Die Zöllner merkten schnell, dass das Leder von einer geschützten Tierart stammt. Für den Import solcher Waren braucht man spezielle Nachweise und Genehmigungen. Da die Reisende diese Papiere nicht vorzeigen konnte, nahmen die Beamten die Trommel beschlagnahmt.
Thomas Meister vom Hauptzollamt München warnt deshalb vor zu schnellen Käufen im Urlaub. Nur weil ein Gegenstand in einem Laden oder auf einem Markt verkauft wird, heißt das nicht, dass man ihn legal nach Deutschland bringen darf. Besonders bei Elfenbein, Korallen, Schildpatt oder eben Reptilienleder müsse man vorsichtig sein. Wer keine Genehmigungen hat, riskiert nicht nur, dass die Ware weggenommen wird, sondern muss unter Umständen auch mit Strafen rechnen.

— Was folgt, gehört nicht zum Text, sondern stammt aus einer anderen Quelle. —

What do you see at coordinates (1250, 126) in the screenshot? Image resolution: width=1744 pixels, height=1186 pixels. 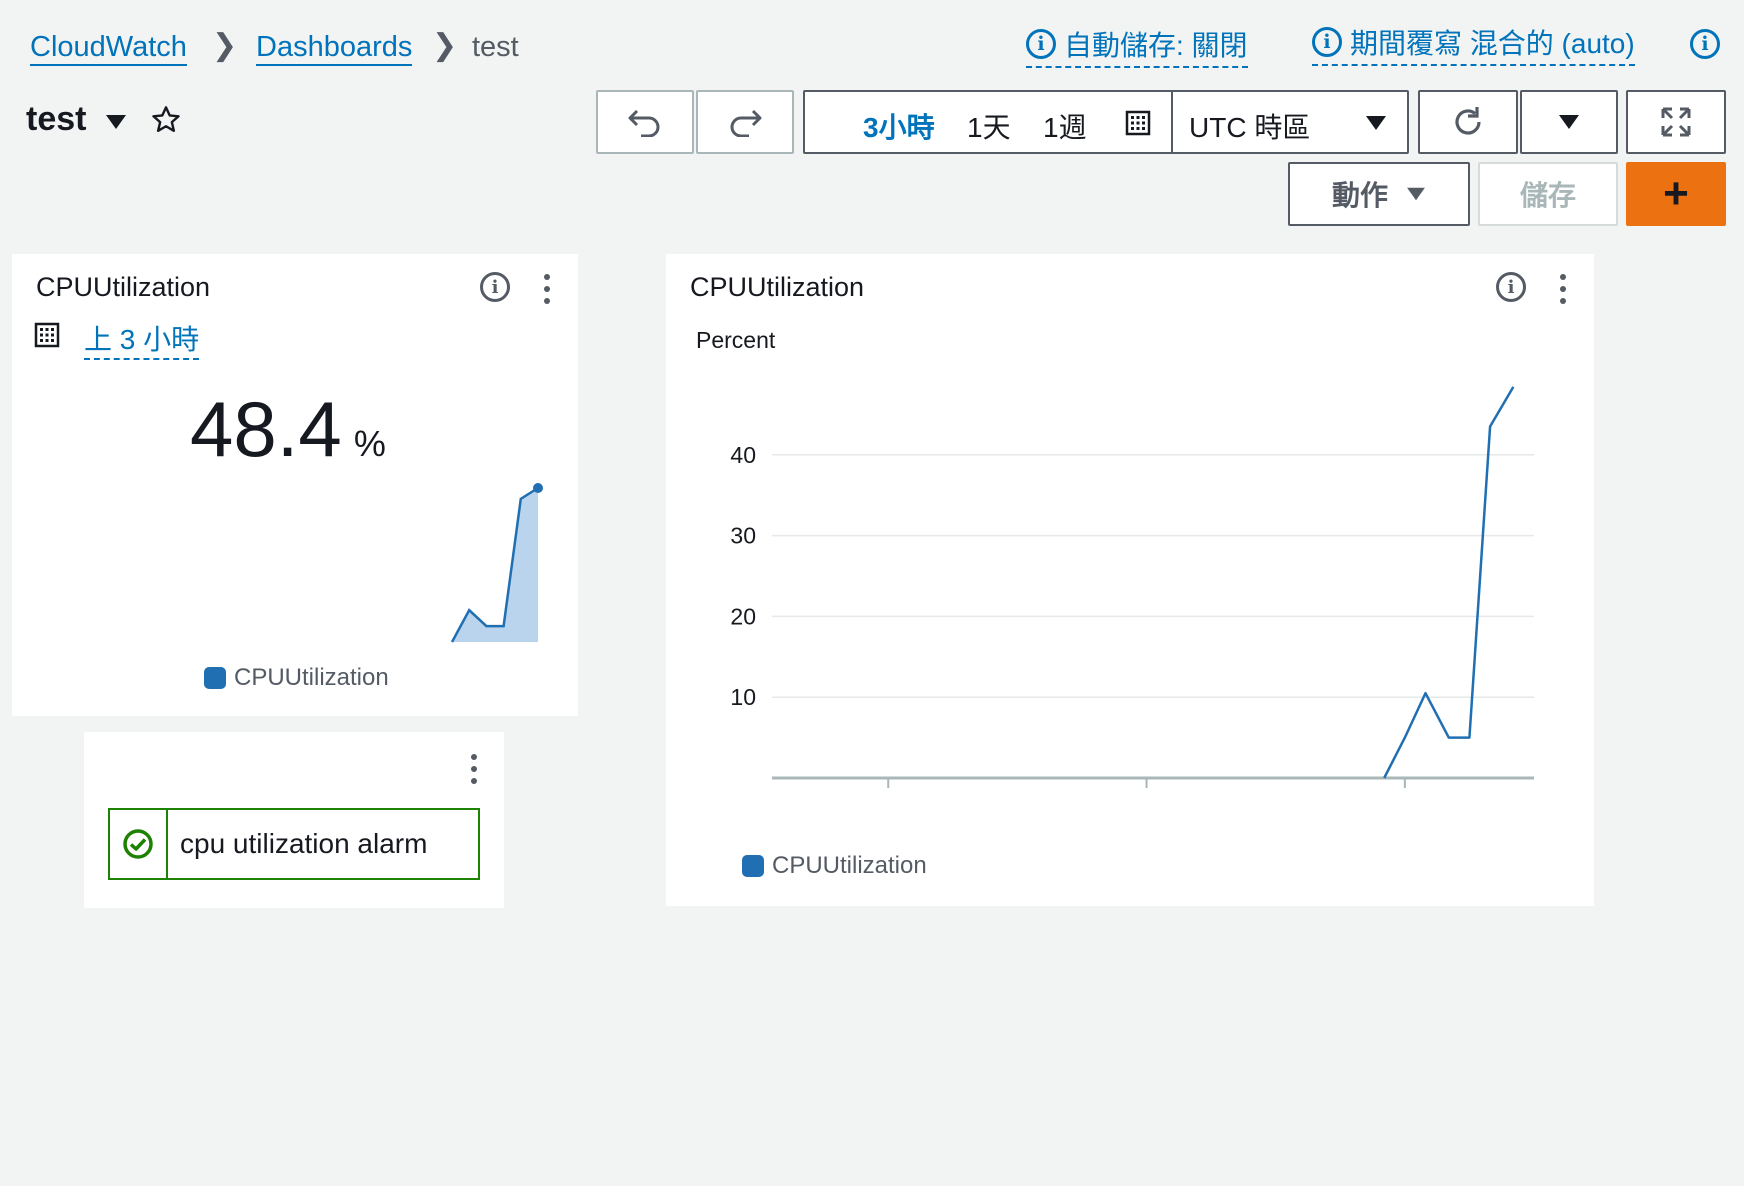 I see `timezone-select: UTC 時區` at bounding box center [1250, 126].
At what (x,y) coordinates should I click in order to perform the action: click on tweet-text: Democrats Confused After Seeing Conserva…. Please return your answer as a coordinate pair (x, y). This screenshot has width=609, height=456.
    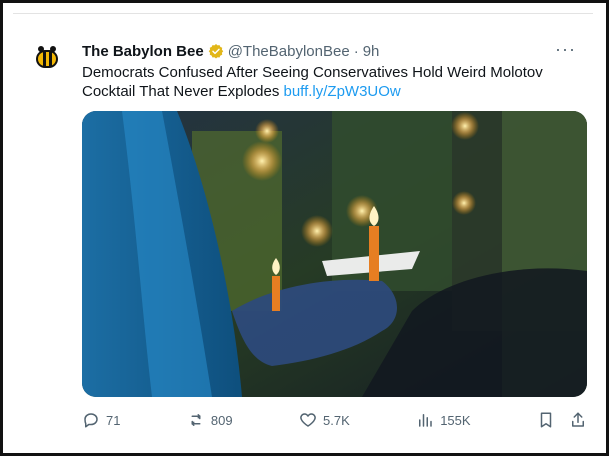
    Looking at the image, I should click on (332, 82).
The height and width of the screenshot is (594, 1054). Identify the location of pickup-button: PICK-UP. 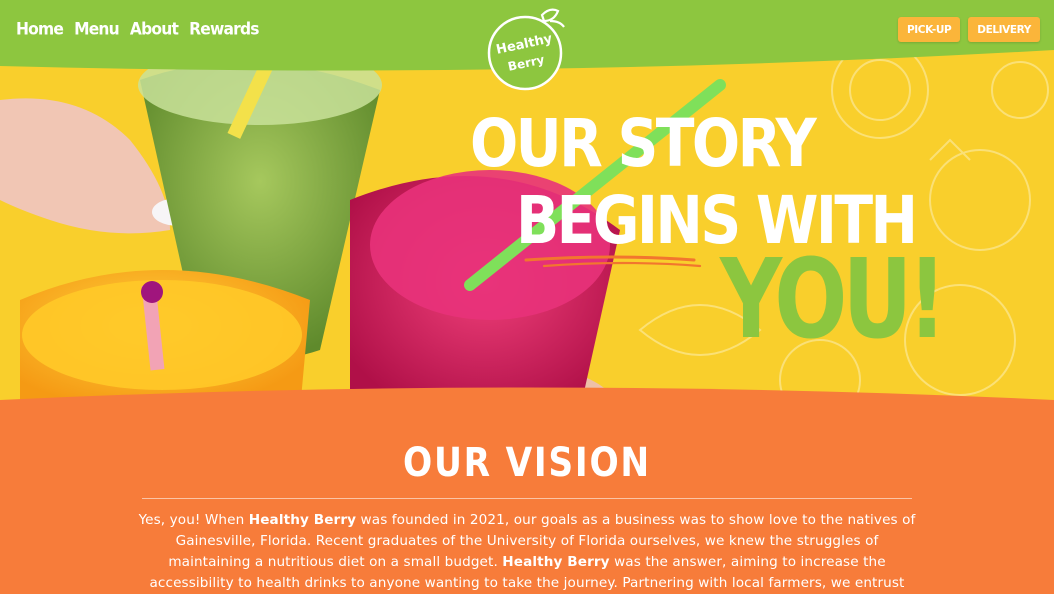
(929, 30).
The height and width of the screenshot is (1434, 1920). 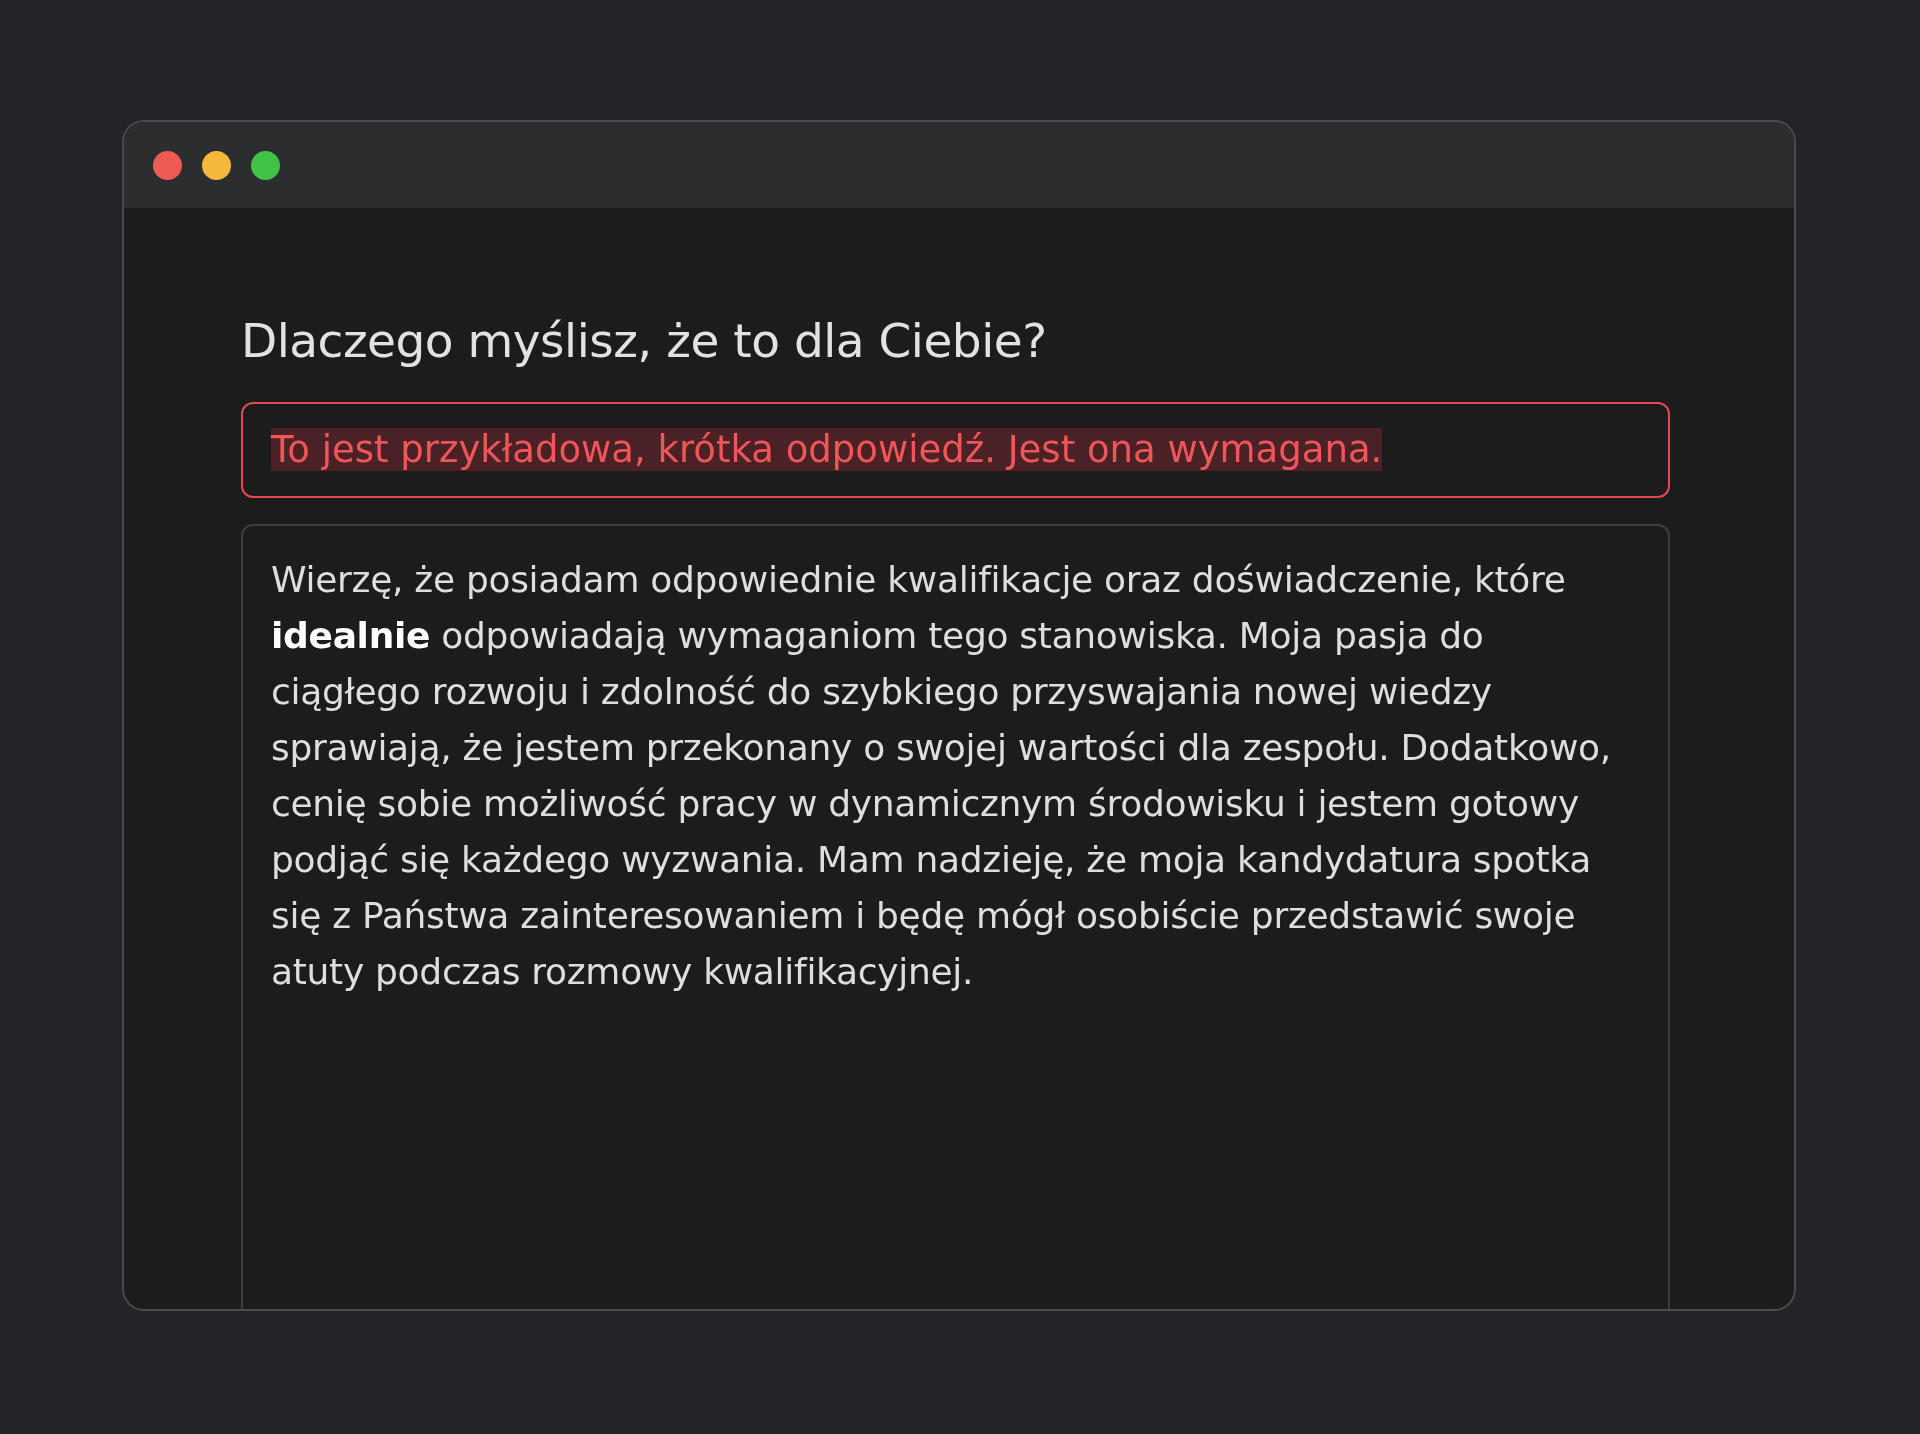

Parallel zu dem Vorfall sucht der Zoll neue Leute. Wer Interesse am Beruf hat, kann am 10. Oktober 2026 in der Landsberger Straße 124 vorbeikommen. Unter dem Motto "Wir sind der Zoll in München" informieren die Beamten dort über ihre Arbeit. Interessierte müssen sich per E-Mail anmelden.
Ob gegen die Frau ein ordnungswidriges oder strafrechtliches Verfahren eingeleitet wird, ist derzeit nicht bekannt. Die Ermittlungen dauern an.